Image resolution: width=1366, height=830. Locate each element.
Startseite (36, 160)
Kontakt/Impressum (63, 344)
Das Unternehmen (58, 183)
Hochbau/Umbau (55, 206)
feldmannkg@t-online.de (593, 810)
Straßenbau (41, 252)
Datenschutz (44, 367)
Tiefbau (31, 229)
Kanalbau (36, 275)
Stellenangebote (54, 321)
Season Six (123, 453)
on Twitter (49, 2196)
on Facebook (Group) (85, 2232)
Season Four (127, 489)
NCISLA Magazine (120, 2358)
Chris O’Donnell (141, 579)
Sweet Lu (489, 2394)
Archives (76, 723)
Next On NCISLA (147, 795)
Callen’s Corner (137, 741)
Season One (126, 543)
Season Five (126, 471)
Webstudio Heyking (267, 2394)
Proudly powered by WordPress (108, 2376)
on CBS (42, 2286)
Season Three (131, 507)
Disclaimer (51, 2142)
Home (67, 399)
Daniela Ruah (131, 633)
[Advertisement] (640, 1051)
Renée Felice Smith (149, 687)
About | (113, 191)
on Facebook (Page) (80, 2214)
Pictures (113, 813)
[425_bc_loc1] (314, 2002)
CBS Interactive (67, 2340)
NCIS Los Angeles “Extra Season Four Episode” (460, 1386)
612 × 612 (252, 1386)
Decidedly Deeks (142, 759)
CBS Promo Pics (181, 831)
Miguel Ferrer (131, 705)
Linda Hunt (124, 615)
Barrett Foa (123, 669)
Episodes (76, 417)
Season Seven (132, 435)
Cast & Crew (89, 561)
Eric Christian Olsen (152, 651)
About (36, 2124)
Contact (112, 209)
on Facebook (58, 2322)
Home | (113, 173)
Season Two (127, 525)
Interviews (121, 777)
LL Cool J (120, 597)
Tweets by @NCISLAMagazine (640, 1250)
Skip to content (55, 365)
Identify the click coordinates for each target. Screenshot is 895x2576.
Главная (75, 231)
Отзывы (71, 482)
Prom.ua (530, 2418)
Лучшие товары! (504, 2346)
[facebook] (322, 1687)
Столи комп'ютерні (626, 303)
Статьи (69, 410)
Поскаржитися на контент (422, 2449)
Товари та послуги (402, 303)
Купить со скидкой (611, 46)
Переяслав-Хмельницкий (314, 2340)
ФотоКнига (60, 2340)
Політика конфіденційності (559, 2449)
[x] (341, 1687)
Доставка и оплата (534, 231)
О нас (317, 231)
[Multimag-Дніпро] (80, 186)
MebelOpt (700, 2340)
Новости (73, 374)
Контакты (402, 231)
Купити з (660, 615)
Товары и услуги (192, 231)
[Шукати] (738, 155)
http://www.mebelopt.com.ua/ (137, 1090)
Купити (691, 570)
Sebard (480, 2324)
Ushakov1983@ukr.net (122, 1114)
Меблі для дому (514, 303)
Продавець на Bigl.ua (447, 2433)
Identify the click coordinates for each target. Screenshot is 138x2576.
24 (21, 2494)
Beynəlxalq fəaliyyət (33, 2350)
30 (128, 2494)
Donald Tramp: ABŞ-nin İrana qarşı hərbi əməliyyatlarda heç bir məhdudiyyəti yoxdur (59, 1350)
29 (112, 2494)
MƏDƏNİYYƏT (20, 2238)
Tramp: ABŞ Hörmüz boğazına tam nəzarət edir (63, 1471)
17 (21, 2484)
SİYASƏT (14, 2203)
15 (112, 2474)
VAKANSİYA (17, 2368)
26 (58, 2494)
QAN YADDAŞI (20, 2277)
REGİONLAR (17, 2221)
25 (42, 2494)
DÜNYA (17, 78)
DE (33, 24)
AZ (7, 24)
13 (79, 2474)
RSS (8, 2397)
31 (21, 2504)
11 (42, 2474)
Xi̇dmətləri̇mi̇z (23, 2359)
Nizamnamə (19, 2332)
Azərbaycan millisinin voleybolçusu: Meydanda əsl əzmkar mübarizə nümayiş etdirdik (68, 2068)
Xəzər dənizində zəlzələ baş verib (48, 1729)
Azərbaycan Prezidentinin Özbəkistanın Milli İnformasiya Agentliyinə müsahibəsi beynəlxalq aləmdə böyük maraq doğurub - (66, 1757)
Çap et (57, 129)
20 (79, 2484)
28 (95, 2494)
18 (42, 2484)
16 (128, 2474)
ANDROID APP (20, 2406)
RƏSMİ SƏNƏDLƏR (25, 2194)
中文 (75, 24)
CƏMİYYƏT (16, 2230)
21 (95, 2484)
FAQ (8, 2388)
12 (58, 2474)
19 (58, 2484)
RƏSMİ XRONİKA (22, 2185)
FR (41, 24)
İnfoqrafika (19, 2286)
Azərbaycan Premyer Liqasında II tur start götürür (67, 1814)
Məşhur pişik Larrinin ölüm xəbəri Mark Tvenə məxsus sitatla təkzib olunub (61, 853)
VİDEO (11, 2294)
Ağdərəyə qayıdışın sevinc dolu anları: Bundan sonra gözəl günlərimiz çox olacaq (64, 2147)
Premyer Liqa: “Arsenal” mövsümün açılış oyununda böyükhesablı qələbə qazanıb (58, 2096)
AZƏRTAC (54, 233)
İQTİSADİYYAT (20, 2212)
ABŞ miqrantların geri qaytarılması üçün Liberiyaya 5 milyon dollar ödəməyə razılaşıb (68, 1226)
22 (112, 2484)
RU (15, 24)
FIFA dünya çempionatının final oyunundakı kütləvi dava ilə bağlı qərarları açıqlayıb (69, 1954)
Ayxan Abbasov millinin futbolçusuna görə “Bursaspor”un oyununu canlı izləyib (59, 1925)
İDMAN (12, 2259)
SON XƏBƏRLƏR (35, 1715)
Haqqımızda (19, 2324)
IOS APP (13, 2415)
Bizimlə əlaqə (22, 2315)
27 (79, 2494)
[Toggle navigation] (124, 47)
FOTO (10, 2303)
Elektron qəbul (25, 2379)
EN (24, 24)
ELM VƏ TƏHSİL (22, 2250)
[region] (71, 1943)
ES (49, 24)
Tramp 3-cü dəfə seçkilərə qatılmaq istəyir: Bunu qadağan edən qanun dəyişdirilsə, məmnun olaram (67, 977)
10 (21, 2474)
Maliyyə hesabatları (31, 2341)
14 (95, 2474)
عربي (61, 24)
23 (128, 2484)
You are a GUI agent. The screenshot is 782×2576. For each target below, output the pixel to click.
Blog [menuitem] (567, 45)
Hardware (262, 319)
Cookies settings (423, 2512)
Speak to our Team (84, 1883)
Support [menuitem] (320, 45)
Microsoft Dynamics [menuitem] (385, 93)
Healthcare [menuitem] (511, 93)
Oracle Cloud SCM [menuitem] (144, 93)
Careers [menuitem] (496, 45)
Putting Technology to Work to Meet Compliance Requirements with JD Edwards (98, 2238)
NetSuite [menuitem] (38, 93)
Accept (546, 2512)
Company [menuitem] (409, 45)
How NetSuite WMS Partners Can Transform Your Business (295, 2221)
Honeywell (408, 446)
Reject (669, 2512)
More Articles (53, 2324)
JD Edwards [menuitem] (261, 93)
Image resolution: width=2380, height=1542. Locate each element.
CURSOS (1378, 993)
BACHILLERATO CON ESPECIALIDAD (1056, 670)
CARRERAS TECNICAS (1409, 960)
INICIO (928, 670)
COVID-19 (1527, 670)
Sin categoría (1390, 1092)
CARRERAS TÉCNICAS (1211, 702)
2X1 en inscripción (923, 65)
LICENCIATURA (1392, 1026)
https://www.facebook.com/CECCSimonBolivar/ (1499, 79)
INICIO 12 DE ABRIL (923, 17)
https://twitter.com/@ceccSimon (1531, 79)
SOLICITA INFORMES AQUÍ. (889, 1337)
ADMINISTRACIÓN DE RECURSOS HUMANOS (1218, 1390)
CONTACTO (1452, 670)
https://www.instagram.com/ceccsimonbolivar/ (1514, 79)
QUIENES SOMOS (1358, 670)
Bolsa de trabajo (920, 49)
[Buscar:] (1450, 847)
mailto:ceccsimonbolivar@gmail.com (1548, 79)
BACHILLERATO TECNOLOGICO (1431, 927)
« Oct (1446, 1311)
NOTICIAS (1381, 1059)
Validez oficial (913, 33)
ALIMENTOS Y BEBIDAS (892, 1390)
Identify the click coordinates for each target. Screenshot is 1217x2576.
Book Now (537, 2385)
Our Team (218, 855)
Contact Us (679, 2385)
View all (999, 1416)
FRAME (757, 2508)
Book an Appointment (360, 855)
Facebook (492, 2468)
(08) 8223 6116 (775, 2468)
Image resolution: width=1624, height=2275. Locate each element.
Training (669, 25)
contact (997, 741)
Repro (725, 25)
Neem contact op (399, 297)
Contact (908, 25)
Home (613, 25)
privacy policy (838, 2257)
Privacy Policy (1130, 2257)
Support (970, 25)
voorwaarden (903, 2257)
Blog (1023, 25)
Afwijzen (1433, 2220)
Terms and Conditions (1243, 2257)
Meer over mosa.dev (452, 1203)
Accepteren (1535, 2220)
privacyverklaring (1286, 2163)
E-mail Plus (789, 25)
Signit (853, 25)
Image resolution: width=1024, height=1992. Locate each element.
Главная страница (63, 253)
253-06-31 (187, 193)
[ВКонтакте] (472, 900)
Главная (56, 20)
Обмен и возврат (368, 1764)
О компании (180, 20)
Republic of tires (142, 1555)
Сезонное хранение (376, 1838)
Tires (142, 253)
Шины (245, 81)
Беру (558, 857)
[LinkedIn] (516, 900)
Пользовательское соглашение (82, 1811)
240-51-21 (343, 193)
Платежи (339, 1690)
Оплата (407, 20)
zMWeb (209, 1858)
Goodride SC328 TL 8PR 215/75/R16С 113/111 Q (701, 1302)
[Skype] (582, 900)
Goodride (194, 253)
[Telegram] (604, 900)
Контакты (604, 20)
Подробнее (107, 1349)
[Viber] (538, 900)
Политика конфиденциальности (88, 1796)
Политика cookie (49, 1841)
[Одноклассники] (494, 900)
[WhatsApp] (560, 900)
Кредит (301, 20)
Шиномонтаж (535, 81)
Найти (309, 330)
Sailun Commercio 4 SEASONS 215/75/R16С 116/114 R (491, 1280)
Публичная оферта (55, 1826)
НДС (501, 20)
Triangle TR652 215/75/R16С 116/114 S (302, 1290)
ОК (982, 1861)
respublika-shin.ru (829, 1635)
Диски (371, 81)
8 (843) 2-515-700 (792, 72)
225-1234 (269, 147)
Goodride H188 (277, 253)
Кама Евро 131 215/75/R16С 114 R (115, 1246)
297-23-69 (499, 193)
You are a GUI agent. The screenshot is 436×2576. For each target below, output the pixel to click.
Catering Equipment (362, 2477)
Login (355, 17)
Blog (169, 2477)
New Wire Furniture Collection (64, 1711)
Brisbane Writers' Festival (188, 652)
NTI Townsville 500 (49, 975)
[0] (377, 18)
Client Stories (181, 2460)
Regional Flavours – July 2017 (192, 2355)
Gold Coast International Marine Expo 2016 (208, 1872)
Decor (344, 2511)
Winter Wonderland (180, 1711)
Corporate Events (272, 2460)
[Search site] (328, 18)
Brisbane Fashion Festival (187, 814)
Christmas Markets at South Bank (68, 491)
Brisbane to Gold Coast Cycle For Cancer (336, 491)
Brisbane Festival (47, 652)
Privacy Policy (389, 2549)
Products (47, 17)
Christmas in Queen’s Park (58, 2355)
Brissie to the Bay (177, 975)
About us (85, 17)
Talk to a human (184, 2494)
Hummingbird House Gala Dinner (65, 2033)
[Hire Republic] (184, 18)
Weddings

* TO DO
Reproduce, exactly as they stand in the data above, the lines from the one that holds "Sebard (480, 2324)" to the one that holds "Azərbaycan Premyer Liqasında", inclusive.

* TASK SOLUTION
Sebard (480, 2324)
Ushakov1983@ukr.net (122, 1114)
Меблі для дому (514, 303)
Продавець на Bigl.ua (447, 2433)
Identify the click coordinates for each target. Screenshot is 138x2576.
24 (21, 2494)
Beynəlxalq fəaliyyət (33, 2350)
30 (128, 2494)
Donald Tramp: ABŞ-nin İrana qarşı hərbi əməliyyatlarda heç bir məhdudiyyəti yoxdur (59, 1350)
29 (112, 2494)
MƏDƏNİYYƏT (20, 2238)
Tramp: ABŞ Hörmüz boğazına tam nəzarət edir (63, 1471)
17 (21, 2484)
SİYASƏT (14, 2203)
15 (112, 2474)
VAKANSİYA (17, 2368)
26 (58, 2494)
QAN YADDAŞI (20, 2277)
REGİONLAR (17, 2221)
25 (42, 2494)
DÜNYA (17, 78)
DE (33, 24)
AZ (7, 24)
13 (79, 2474)
RSS (8, 2397)
31 (21, 2504)
11 (42, 2474)
Xi̇dmətləri̇mi̇z (23, 2359)
Nizamnamə (19, 2332)
Azərbaycan millisinin voleybolçusu: Meydanda əsl əzmkar mübarizə nümayiş etdirdik (68, 2068)
Xəzər dənizində zəlzələ baş verib (48, 1729)
Azərbaycan Prezidentinin Özbəkistanın Milli İnformasiya Agentliyinə müsahibəsi beynəlxalq aləmdə böyük maraq doğurub - (66, 1757)
Çap et (57, 129)
20 (79, 2484)
28 (95, 2494)
18 (42, 2484)
16 (128, 2474)
ANDROID APP (20, 2406)
RƏSMİ SƏNƏDLƏR (25, 2194)
中文 (75, 24)
CƏMİYYƏT (16, 2230)
21 (95, 2484)
FAQ (8, 2388)
12 (58, 2474)
19 (58, 2484)
RƏSMİ XRONİKA (22, 2185)
FR (41, 24)
İnfoqrafika (19, 2286)
Azərbaycan Premyer Liqasında II tur start götürür (67, 1814)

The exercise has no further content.